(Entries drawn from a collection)
** START **

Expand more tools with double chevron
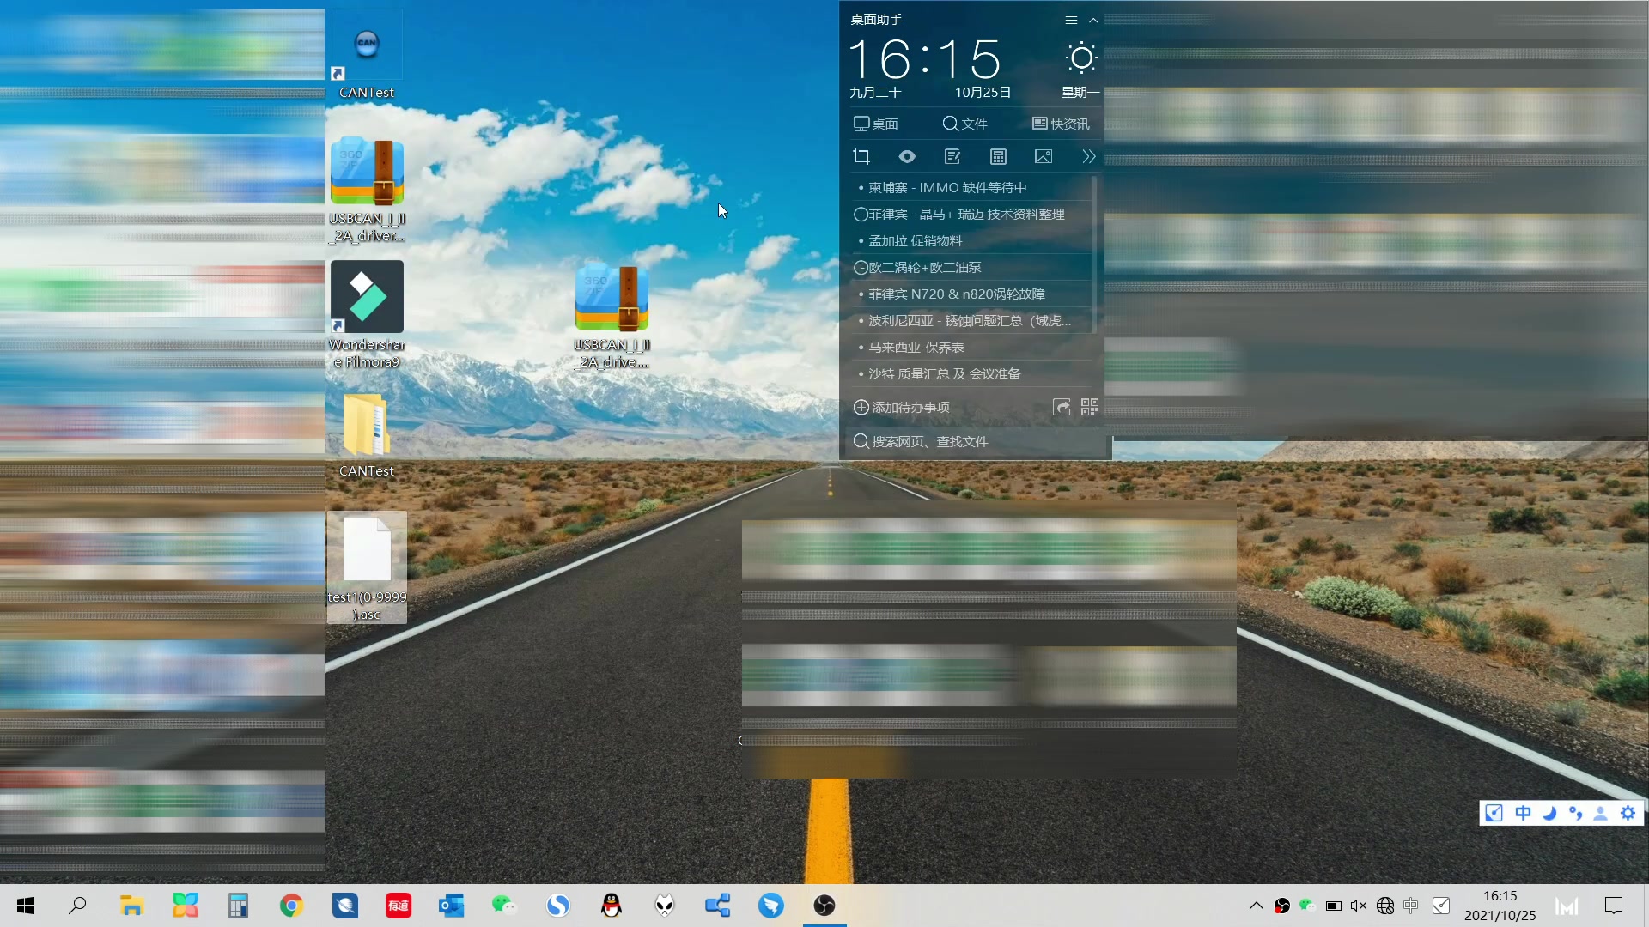Image resolution: width=1649 pixels, height=927 pixels. pos(1088,156)
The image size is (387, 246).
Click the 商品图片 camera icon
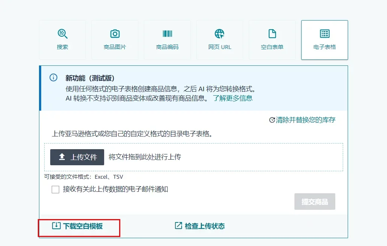pos(115,34)
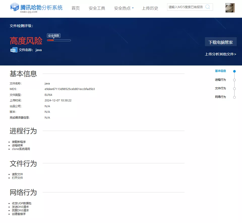This screenshot has width=242, height=223.
Task: Open the 上传分析其他文件 link
Action: pos(221,54)
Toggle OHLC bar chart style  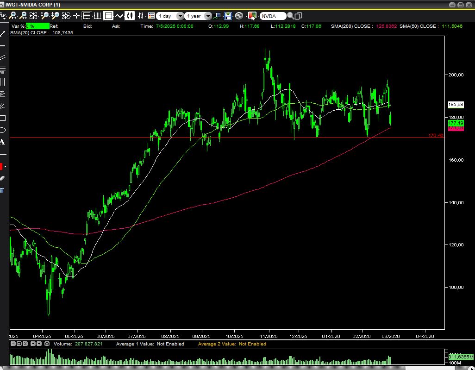click(x=141, y=16)
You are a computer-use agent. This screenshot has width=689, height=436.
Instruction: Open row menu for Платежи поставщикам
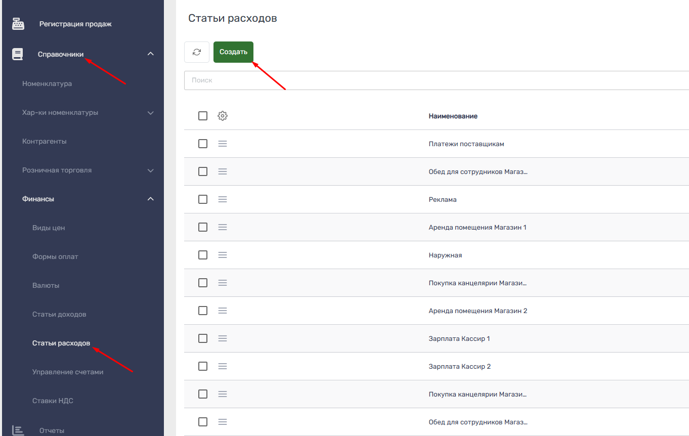tap(223, 144)
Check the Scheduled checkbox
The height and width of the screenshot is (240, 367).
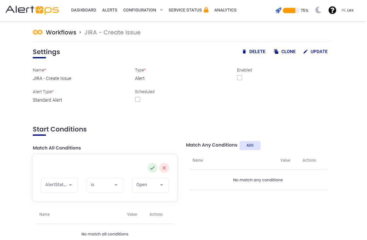click(x=138, y=99)
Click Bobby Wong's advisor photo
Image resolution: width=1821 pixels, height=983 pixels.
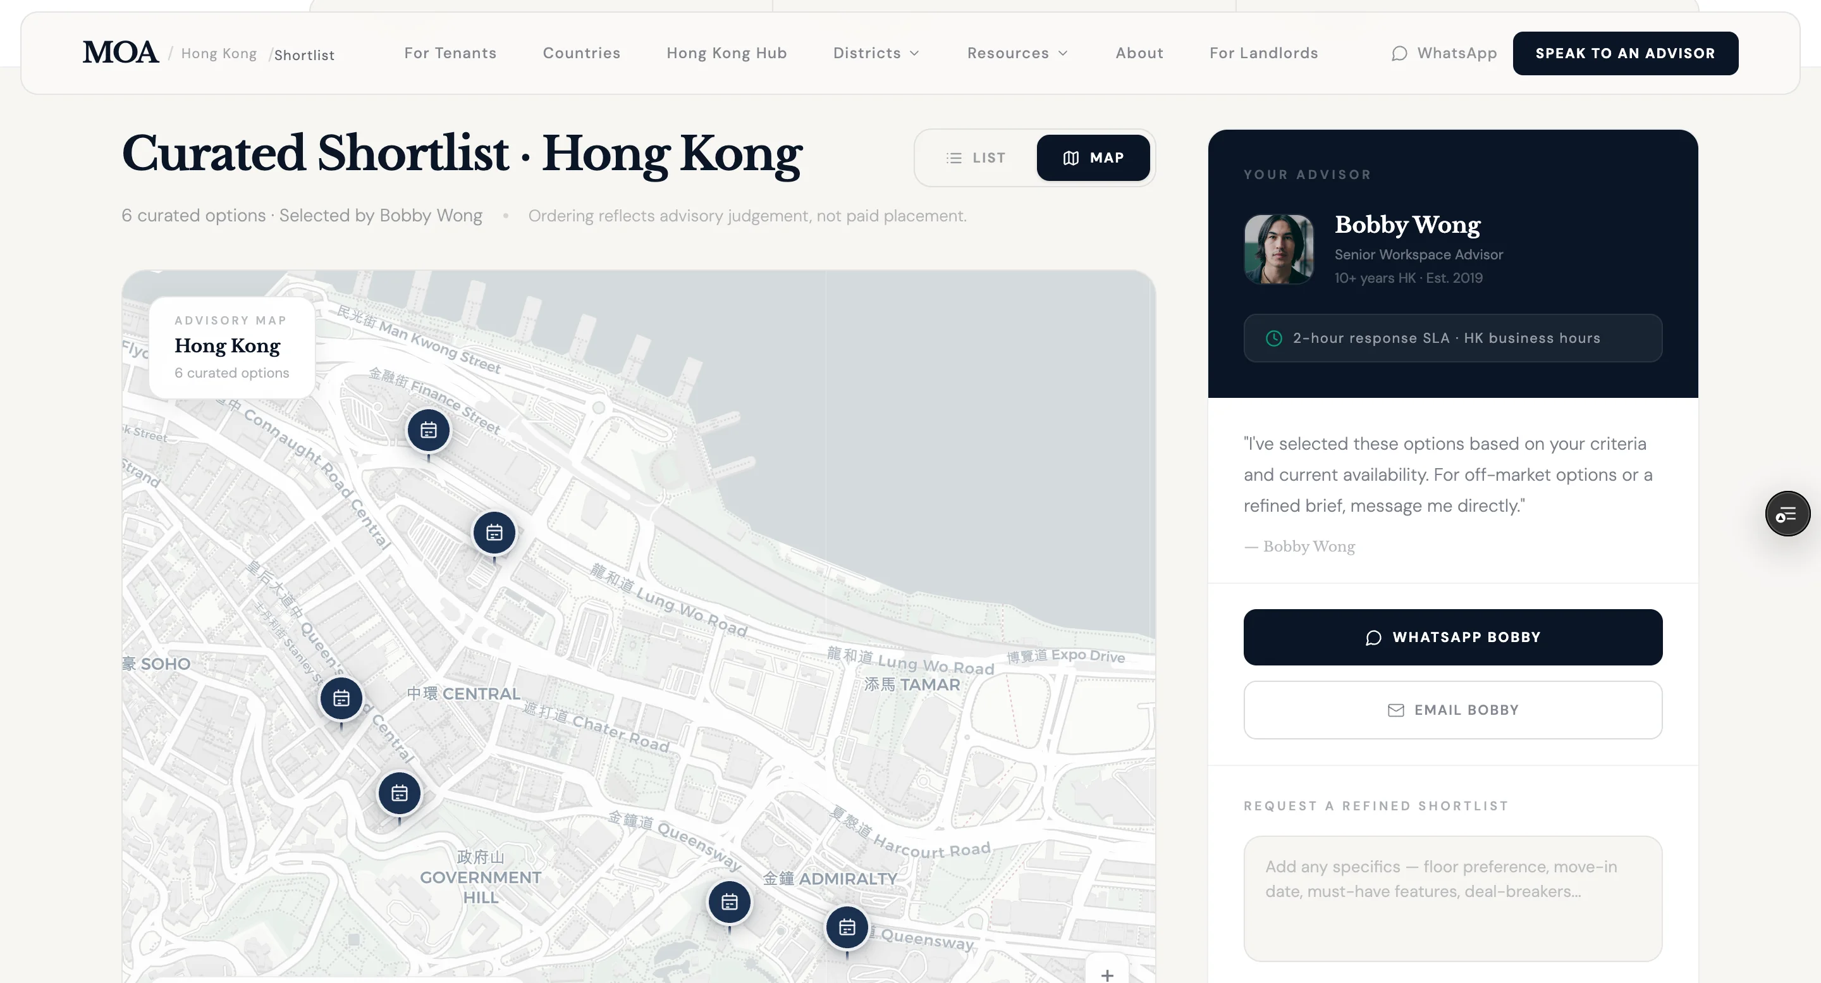tap(1278, 249)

** END **

- _WHAT TO WORK ON_
Pull out every line of the items above that contains the word "Open", and copy each one in full.

- _EXERCISE RESPONSE_
Task: Open the 上传分析其他文件 link
Instruction: Open row menu for Платежи поставщикам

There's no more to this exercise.